The National Geographic Society has packed 109 years onto four slips of plastic. Over 1,300 of those heavy magazines, complete with every word of text, every picture, even every advertisement, is faithfully reproduced on disks with a storage capacity of, respectively, 5.0, 7.4, 8.3, and 3.3 gigabytes each. All that is missing, it would appear, are the folded, detachable maps. The achievement of putting some 2 million pages into electronic form, and doing so in a skilled and convenient way. (If the text appears too light, it can be darkened; and pictures can be darkened; it is possible to search through any DVD for key words on any other DVD.) The price is right.

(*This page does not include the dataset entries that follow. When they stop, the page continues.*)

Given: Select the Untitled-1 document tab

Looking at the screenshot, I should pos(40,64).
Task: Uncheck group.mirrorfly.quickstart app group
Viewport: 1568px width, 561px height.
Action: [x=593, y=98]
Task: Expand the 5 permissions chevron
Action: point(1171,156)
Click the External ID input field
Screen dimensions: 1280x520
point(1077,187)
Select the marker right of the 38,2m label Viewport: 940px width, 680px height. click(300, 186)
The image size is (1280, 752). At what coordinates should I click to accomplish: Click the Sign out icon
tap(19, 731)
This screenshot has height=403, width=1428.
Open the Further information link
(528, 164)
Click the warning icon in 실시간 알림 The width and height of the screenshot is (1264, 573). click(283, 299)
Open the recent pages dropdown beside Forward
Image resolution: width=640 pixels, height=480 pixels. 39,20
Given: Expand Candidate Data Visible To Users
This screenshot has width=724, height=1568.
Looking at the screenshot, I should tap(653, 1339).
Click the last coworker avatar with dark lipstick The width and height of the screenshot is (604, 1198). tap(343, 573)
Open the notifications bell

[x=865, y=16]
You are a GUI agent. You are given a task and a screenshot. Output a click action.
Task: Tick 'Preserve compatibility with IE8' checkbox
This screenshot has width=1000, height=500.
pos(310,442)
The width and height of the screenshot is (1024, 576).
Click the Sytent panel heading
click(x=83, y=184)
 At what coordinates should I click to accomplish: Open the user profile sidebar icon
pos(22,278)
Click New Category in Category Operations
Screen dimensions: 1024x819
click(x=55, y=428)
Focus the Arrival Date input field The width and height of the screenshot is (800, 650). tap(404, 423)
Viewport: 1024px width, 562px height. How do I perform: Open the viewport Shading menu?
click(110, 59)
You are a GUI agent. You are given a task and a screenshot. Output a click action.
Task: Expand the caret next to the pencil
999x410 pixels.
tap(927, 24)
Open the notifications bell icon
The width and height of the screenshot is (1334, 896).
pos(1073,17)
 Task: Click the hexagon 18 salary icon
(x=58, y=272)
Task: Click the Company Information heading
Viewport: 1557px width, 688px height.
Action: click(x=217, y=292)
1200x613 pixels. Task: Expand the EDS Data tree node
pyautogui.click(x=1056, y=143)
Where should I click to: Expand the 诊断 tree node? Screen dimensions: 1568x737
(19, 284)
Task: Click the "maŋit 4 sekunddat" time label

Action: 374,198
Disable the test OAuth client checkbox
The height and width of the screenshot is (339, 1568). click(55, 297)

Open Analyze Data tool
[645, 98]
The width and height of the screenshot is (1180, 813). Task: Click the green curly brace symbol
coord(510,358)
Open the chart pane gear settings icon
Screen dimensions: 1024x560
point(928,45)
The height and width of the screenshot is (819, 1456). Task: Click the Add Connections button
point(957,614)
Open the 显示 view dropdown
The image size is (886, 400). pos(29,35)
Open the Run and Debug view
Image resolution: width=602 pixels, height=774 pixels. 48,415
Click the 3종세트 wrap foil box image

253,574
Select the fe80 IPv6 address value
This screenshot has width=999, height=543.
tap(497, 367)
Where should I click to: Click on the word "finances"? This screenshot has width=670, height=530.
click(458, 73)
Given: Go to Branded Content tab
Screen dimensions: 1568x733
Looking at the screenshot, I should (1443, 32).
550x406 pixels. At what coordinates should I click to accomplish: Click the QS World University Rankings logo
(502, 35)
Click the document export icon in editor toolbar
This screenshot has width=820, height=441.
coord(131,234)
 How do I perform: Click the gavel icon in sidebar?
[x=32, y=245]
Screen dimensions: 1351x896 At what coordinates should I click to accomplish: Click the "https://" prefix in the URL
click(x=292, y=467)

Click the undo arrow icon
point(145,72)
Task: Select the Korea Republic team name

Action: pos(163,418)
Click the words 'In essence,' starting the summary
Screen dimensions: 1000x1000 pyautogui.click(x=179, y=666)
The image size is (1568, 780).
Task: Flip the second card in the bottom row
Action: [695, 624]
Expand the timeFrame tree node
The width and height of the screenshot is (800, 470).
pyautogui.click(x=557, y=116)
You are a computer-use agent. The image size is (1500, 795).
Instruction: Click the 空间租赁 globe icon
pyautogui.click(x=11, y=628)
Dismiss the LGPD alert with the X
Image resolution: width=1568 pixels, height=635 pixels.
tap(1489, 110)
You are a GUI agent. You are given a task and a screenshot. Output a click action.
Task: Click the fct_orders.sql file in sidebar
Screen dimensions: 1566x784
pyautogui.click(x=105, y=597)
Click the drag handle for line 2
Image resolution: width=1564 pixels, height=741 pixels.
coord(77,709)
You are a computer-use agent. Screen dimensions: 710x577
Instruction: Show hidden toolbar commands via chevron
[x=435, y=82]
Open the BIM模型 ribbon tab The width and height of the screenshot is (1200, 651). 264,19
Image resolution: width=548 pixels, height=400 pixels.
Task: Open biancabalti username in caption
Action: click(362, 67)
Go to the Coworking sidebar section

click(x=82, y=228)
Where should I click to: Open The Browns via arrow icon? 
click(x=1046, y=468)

And yet, with all due respect for the technical accomplishment, the Complete National Geographic suffers from a determination to make the electronic version too faithfully replicate the printed precursor. The text is hard to read. Pictures extend beyond the limits of the screen. There are no hyperlinks or other cross references. The billion-plus words are only images, not searchable text, meaning that other than keywords, it is not possible to plumb the magazine's huge resources. The search provides a guide to concepts and only the most important proper names, not to text strings. "Islam," for example, is listed a mere 259 times, starting in 1909. "Mohammedanism" appears a mere 9 times, all (curiously) between 1938 and 1951. Karbala' appears in just 3 articles and Najaf not a single time. Jerusalem is cited in just 36 articles and Damascus in 8. These limitations make what could be an formidable research tool into an ordinary one.
Still, browsing finds gems, perhaps most of all from the early years. Here is one, dating from November 1901, reporting on the completion of the first section of the Damascus-Mecca railway: "the governor general of Syria, accompanied by sheiks, ulemas, and prominent men of Damascus, boarded the railway carriages, which were decked with Turkish flags, and the train moved off amid the shouts of the enthusiastic Mussulmen". In the December 1946 issue, a male writer implausibly boasts of the waitress in a café in Beirut asking him, "You think me pretty like Venus?"